*** Opening Supplied data ***

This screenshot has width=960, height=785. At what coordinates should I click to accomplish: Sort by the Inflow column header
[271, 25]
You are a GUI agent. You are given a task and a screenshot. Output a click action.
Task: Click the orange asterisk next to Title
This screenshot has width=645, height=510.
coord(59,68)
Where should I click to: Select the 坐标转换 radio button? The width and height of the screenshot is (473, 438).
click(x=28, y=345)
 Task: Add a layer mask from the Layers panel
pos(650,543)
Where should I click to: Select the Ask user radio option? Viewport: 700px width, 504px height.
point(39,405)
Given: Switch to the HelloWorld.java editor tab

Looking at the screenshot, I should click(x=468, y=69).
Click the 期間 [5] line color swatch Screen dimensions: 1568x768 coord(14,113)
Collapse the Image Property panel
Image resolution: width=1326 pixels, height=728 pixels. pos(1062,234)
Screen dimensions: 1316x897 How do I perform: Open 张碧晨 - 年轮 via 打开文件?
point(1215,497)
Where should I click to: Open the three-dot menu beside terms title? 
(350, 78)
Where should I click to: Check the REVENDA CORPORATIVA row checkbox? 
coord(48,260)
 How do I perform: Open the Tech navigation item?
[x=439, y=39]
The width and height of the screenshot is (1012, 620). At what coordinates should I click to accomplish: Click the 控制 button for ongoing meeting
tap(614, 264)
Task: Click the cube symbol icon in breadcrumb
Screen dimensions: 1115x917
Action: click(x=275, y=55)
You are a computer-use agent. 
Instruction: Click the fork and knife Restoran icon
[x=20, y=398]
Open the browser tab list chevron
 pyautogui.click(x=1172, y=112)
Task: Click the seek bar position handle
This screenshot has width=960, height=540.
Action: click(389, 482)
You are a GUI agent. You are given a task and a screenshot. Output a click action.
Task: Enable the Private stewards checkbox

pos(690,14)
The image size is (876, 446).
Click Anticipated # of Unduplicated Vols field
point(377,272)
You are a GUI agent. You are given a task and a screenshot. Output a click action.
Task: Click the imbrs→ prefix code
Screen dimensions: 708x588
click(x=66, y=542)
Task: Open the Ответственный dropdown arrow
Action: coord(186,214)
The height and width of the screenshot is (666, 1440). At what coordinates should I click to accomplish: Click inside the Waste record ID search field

*** Closing Supplied data ***

* **What the exercise asks**:
Could you reproduce, exactly as written, the lines running from the one with "Open the browser tab list chevron" to the end of the entries above?

* **Result of this exercise**:
Open the browser tab list chevron
 pyautogui.click(x=1172, y=112)
Task: Click the seek bar position handle
This screenshot has width=960, height=540.
Action: click(389, 482)
You are a GUI agent. You are given a task and a screenshot. Output a click action.
Task: Enable the Private stewards checkbox

pos(690,14)
The image size is (876, 446).
Click Anticipated # of Unduplicated Vols field
point(377,272)
You are a GUI agent. You are given a task and a screenshot. Output a click action.
Task: Click the imbrs→ prefix code
Screen dimensions: 708x588
click(x=66, y=542)
Task: Open the Ответственный dropdown arrow
Action: coord(186,214)
The height and width of the screenshot is (666, 1440). At what coordinates should I click to accomplish: Click inside the Waste record ID search field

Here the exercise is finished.